Jack was bestowed the honor of the Goleta Valley Man of the Year in 1992. He proudly served as a docent at the Stow House in Goleta, as President of the Goleta Valley Historical Society and the Goleta Valley Chamber of Commerce, and as a delegate for Santa Barbara County to the California Medical Association. He donated his time to many organizations over the years including the Recording for the Blind & Dyslexic, Santa Barbara County Vector Control and was a very capable second baseman for the famous Goleta Lions All-Thumbs softball team for many years.
Jack is survived by his beloved wife of 58 years, Laura Mae, and their sons, Randy J. Rutten (wife, Kathleen, daughter, Kiana, and son, Aaron, and great-grandson, Landon) and Raul Rutten (wife, Maya, son, Helek and daughter, Ila), and sister, Nora Johnson, as well as many nieces, nephews, cousins and their families who also survive him. He will be dearly missed but never forgotten!

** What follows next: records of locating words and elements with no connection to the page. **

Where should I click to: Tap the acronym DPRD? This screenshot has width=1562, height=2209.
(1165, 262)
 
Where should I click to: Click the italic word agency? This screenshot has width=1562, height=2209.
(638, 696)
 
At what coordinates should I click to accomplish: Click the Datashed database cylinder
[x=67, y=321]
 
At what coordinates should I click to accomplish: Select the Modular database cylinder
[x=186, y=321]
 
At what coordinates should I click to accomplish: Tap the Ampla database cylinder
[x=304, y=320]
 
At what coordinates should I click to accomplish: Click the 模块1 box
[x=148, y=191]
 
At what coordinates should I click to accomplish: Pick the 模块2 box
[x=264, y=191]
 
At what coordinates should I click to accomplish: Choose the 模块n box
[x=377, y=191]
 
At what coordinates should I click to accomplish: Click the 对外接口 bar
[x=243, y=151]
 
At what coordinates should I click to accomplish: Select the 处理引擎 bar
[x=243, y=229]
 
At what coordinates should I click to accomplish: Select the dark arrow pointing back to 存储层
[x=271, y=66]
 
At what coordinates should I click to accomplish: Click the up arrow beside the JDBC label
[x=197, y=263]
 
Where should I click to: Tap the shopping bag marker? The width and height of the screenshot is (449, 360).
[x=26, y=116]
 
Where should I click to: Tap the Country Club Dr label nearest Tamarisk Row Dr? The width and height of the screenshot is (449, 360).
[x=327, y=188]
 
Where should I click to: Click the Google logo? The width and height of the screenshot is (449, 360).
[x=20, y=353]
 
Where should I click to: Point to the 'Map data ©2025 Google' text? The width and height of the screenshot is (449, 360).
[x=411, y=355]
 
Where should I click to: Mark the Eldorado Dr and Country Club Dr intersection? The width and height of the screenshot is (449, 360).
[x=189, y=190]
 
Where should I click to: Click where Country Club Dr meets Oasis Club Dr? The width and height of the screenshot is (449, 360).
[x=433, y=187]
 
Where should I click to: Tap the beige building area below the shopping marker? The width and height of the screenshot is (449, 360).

A Memorial Celebration of Jack’s life will be held at Rancho La Patera/ Stow House on Saturday, March 14, 2009 beginning at 10:45 a.m. at: 304 North Los Carneros Road in Goleta, California. In lieu of flowers, donations will be welcomed to one of Jack’s favorite charities: Goleta Valley Cottage Hospital, The Santa Barbara Historical Society, The Stow House or Recording for the Blind & Dyslexic.